The warning statement also notes that Parliament has no association with the fraudulent e-mail containing the emblem of the government as well as Parliament, published news24.com.

Actually, receivers of the scam message get informed that a successful verification has been performed of their "contract/inheritance/Winning [sic]" document and that they should send over their details.

They're also told that Nhlanhla Nene the Finance Minister on behalf of the government had given a direction regarding the way they would receive their payments.

According to Parliament, the e-mail's signatory apparently is the Deputy Finance Minister Mr. Mcebisi Jonas; however, as per the e-mail, he's Chairperson of the Finance Portfolio Committee.

The Parliament adds that scam e-mails of the same kind have been noticed during earlier years after which the latest sample is also circulating.

It has therefore directed the public towards overlooking such e-mails.

Worryingly, it's because of the aforementioned kind of scam e-mails that spam has been on an increase on the Internet, security analysts explain after examining the currently going fake e-mail run.

If there's copying of identity of any government department, required diligence is essential. So incase anybody receives letter asserting it's from that department then he should diligently determine if the letter is authentic via directly talking to the department through established and dependable sources.

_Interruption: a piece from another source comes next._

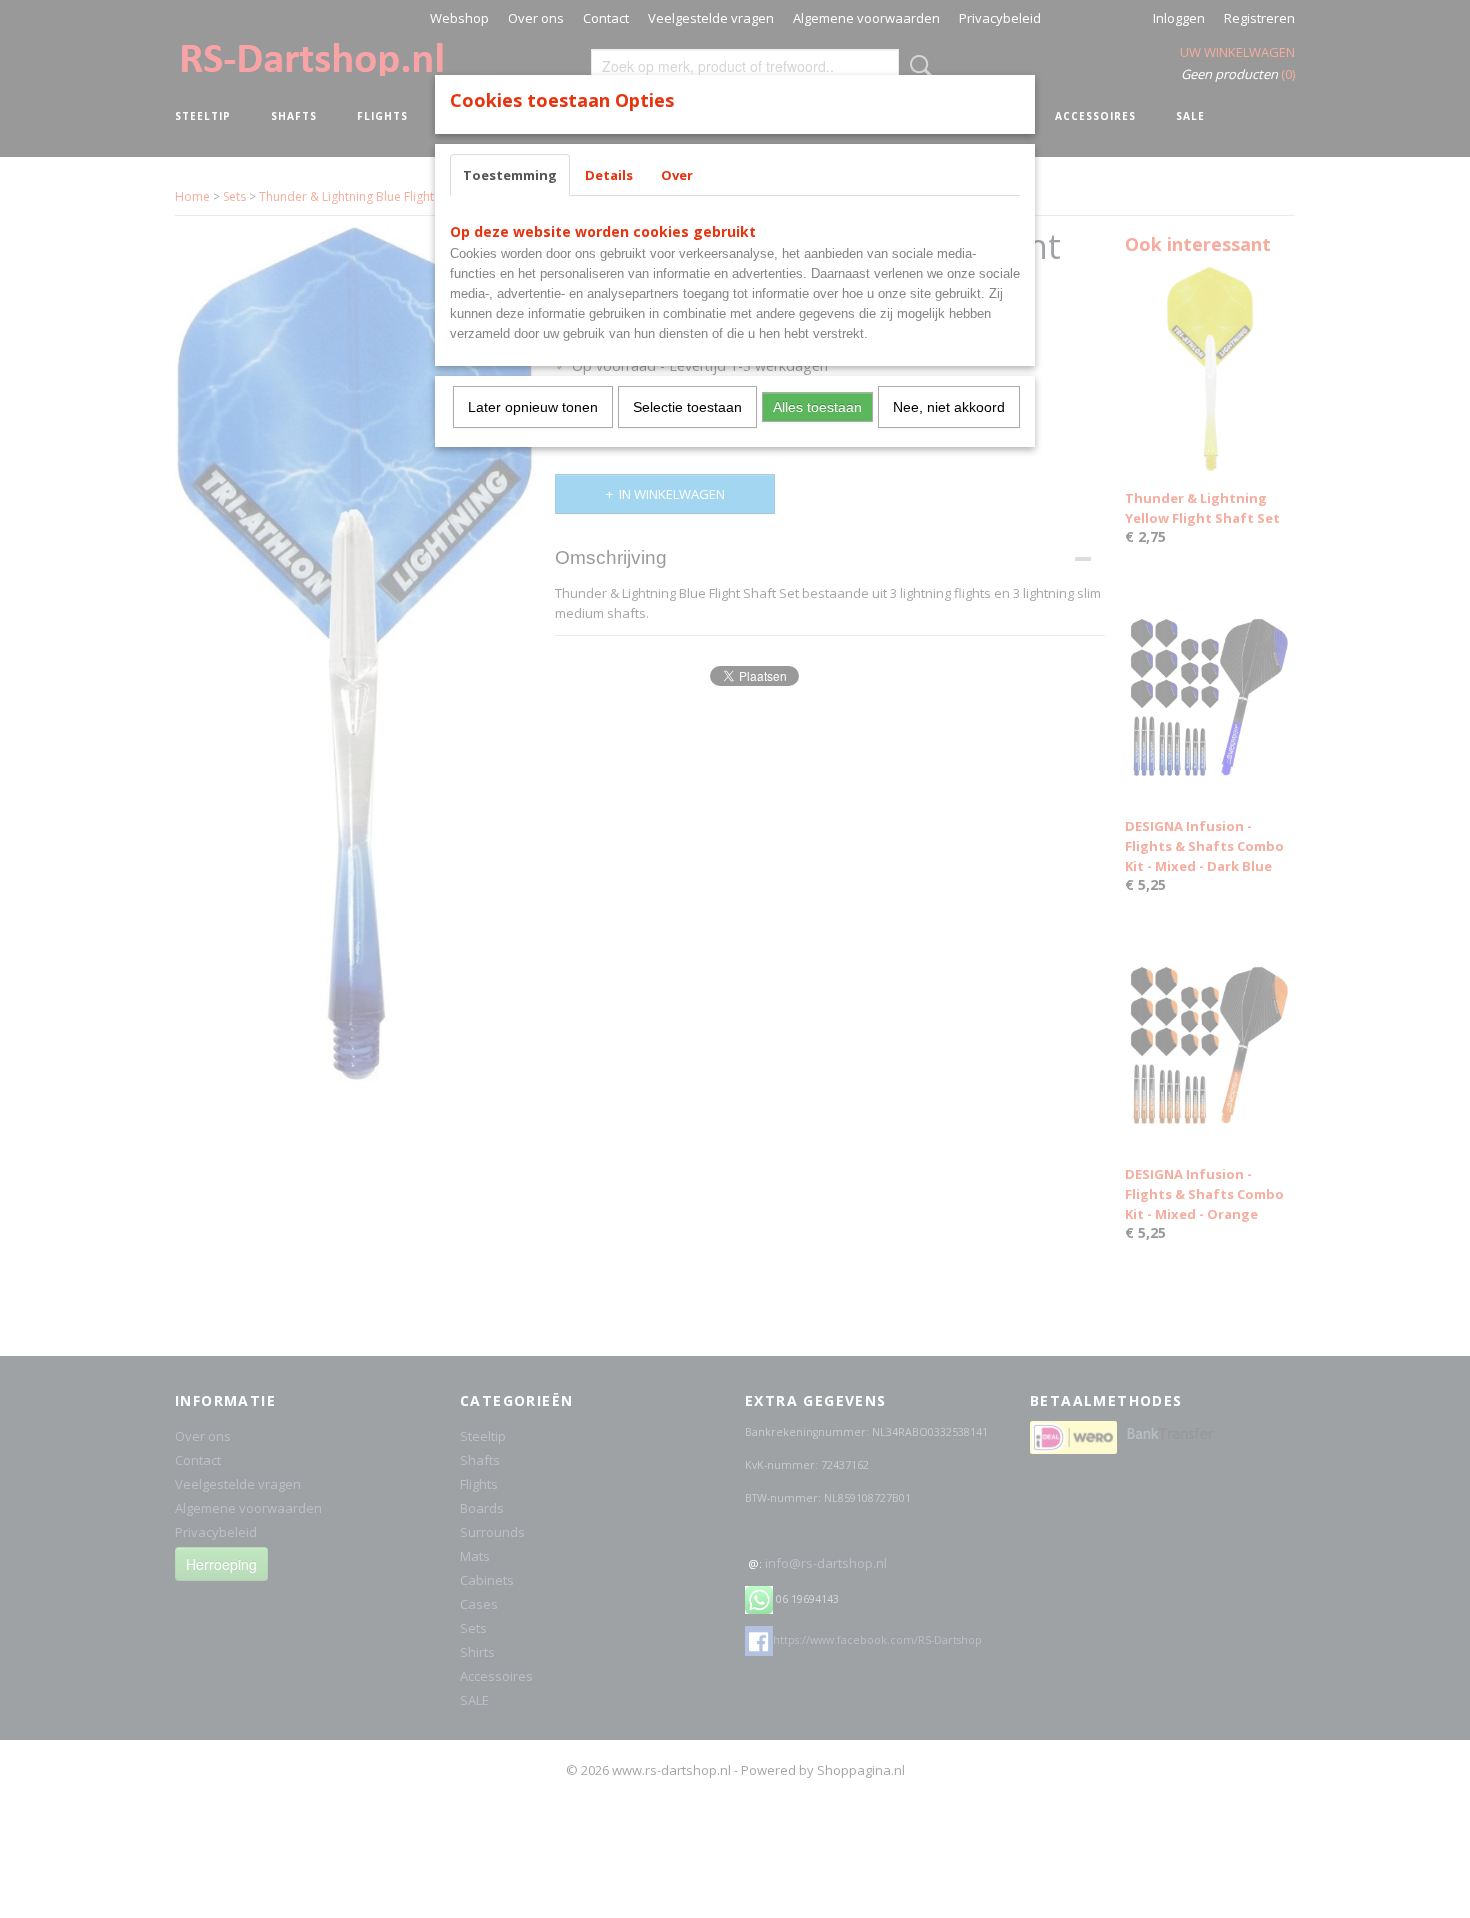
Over (677, 175)
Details (609, 175)
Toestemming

Specialists state that the above fraudsters are extremely persuasive while remaining active. Their strategy is highly advanced and so extremely effective in fooling people or entities.

Consequently, users are advised not to get duped via cunning e-mails, refined web-link labels, or similar attachments. It's best nobody ever clicks web-links else takes down files from unknown sourced electronic mails, as it isn't necessary that a web-link will take onto the destination it claims for taking. Indeed, for knowing the real destination of a web-link, one can right-click by placing the cursor on it followed with copying and pasting the URL address into his PC's notepad as one of the ways, specialists conclude.